Optical Characteristics (primarily from the lab)
For all numerical solutions, use the accepted parameters (e.g. attenuation) for the HeNe laser from chapter 8 of Laser Modeling which lists parameters for all common lasers
- Show observations (with an explanation of how you accomplished this) of the forward vs. reverse output beam power for all three types of tubes examined. Include measurements of attenuation and gain lengths as observed in the lab.
- For the one tube with separate optics provided (for which you measured the reflectivity of the OC), calculate the intra-cavity power and then the reflectivity of the HR. Be sure to show calculations. Using these values, compute the threshold gain of the tube (this is the minimum gain the medium must supply to allow the tube to oscillate). Use xa and xg parameters as done in the lectures.
- How do mirrors for most lasers achieve high (>95%) reflectivity not possible with simple metal coatings alone? Describe the structure of these mirrors (include a diagram showing the "stack" of multiple layers used) and describe, in a paragraph, how dielectric mirrors (also called "dichroic" mirrors) work.
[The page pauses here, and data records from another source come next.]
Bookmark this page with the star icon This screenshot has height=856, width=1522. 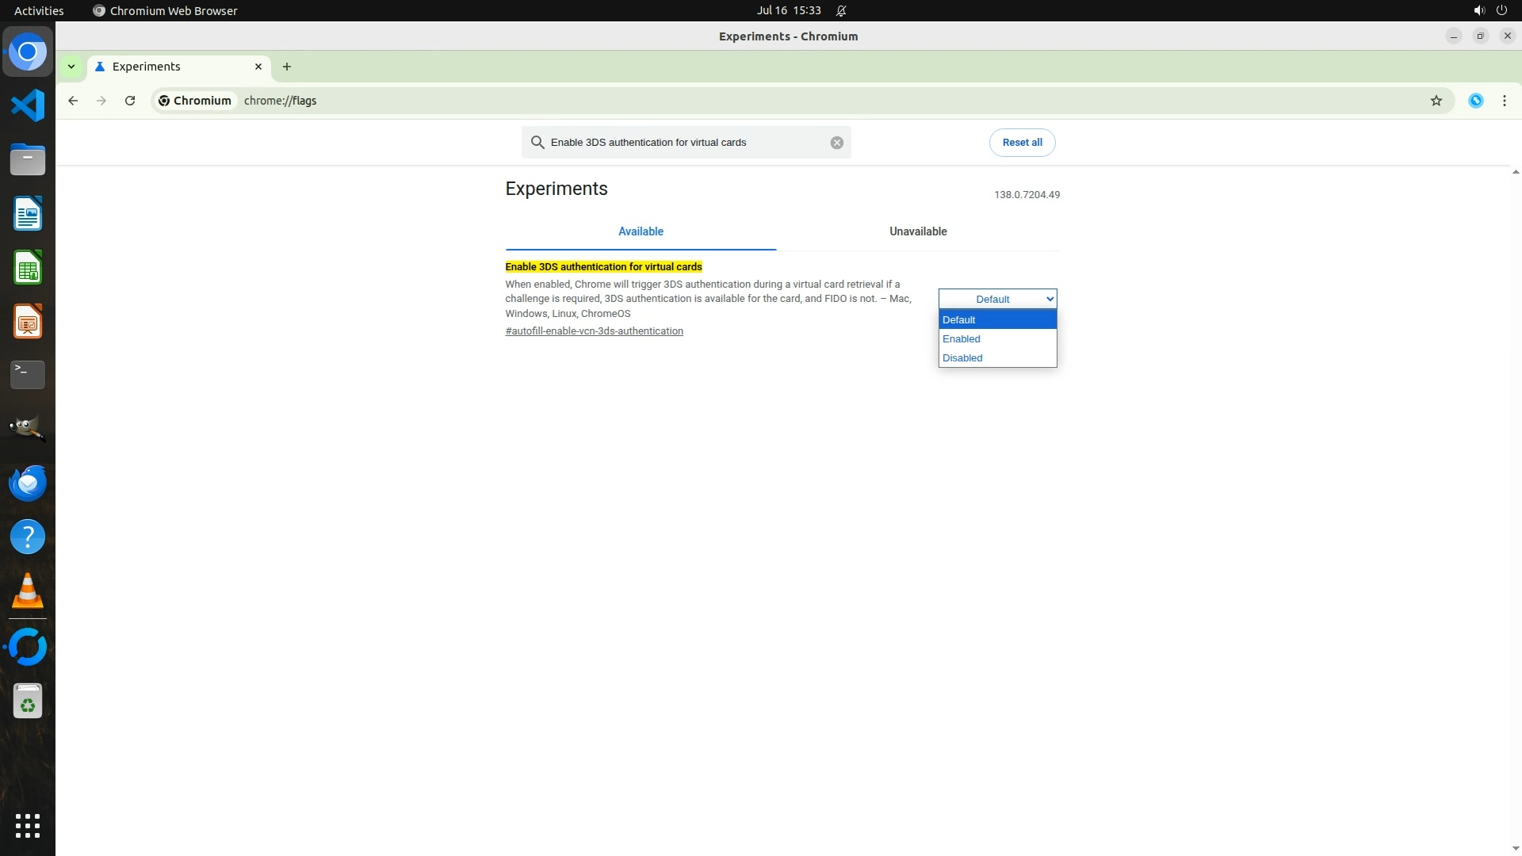tap(1436, 101)
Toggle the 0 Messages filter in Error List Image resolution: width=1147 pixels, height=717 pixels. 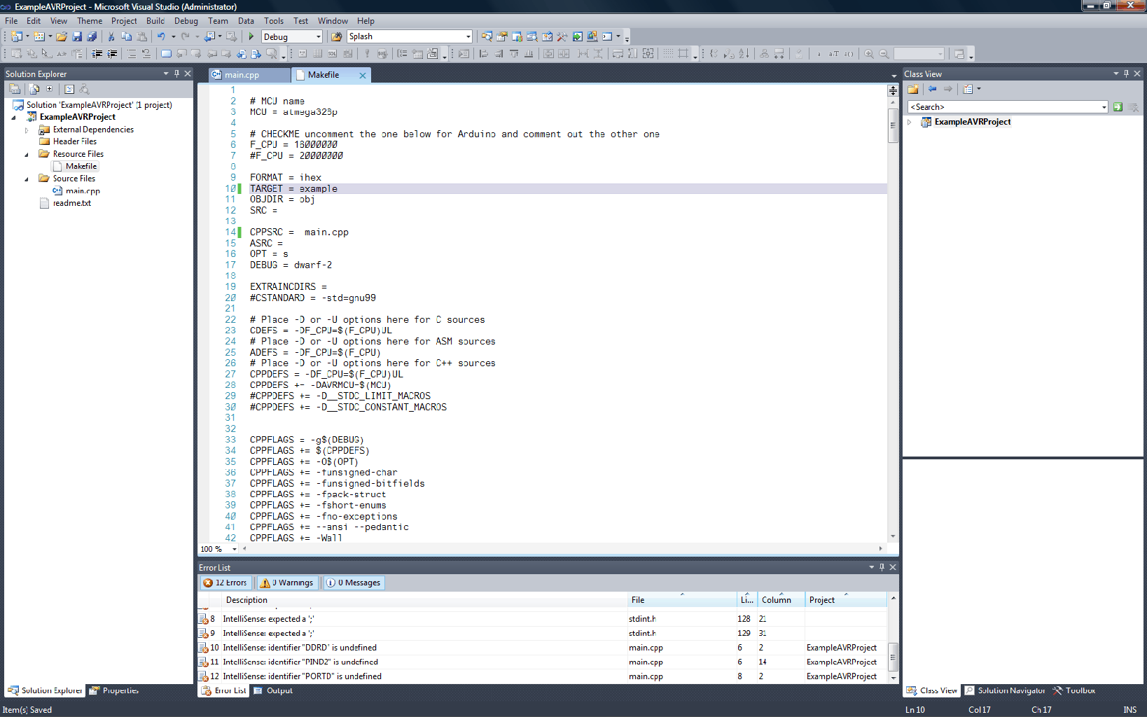tap(353, 582)
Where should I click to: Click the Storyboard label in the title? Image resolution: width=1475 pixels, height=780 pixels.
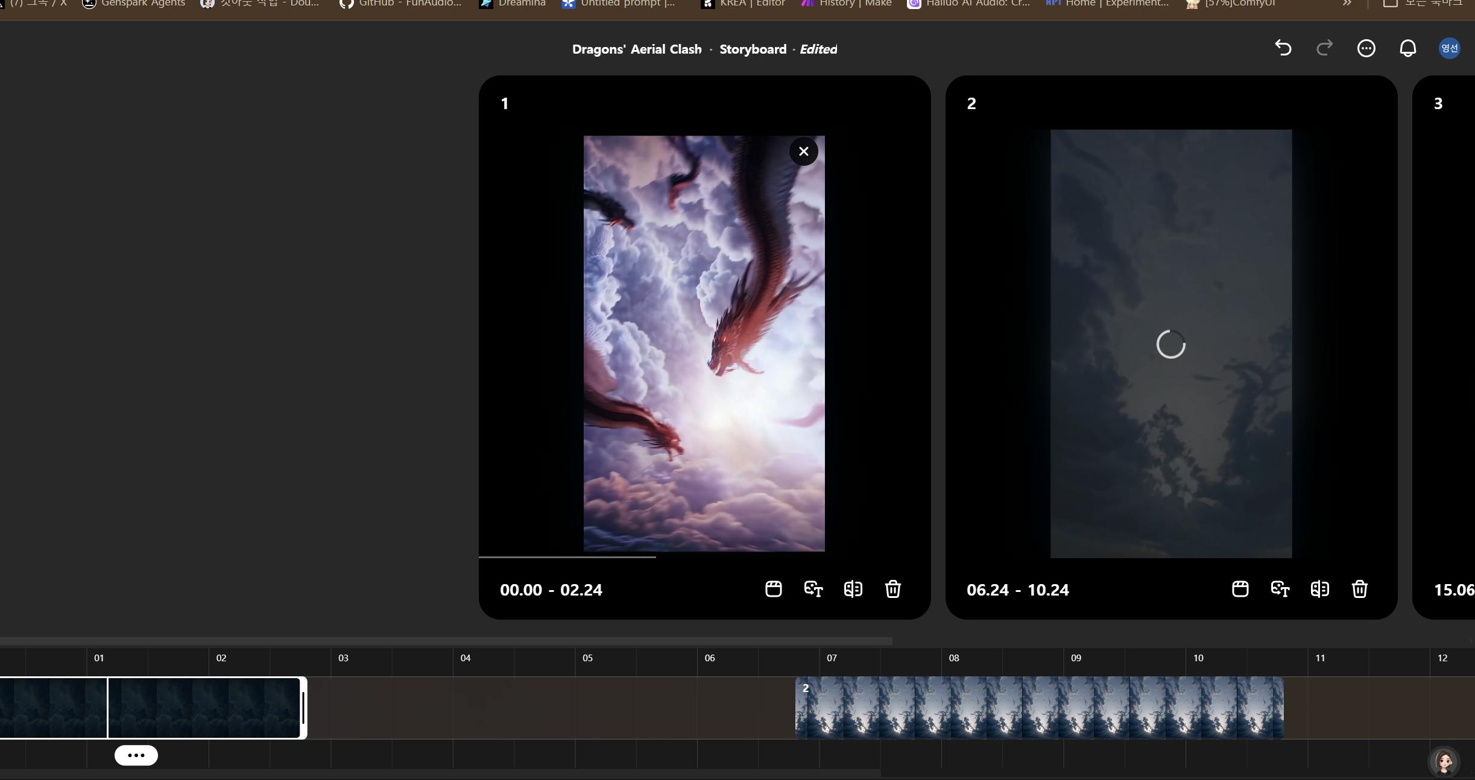pos(753,49)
Be sure to detail the principles of operation, the thickness of the layers, and why that thickness is a critical parameter.
- Using an estimate for the small-signal gain (g0) of the HeNe laser of 0.15m-1 (and attenuation as per Laser Modeling), knowing the length of the gain medium of each tube (as measured in the lab), and assuming an HR of 100%R, calculate the minimum required reflectivity of the OC for each tube to allow it to oscillate. To do this, set gth equal to 0.15m-1 and solve for the reflectivity of the OC (usually R1 in the gain equation). Report all three figures and show all work (again, use xa and xg parameters in the same method as outlined in lectures).
- Assuming the green (543.5nm) HeNe laser transition has a small-signal gain (g0) of only 0.06 times that of a red HeNe laser (see chapter 9 of Fundamentals by Csele, which was a required prelab reading), calculate the minimum reflectivity of the OC for a "GreeNe" assuming the same parameters (including HR reflectivity) as question 7 which pertains to the stronger red transition. (Expect a reflectivity much higher than required for the red transition but it must obviously be less than 100% - if it is not, you have a calculation error). Do this calculation only for the one tube for which separate optics were provided (M-G 097 tube).
- Regardless of the output line selected (632.8nm or 543.5nm), the infrared line at 3.39μm has a much higher gain (see Laser Modeling of Csele section 2.6). Since this infrared line shares an upper lasing level with all visible transitions, this infrared line must be INHIBITED from lasing by selecting optics with a reflectivity below that required for lasing threshold of that line. Calculate the maximum reflectivity of the OC for the tube above (assuming the HR is broadband and has almost perfect reflectivity at 3.39μm) in order to inhibit this line and hence allow visible transitions to oscillate.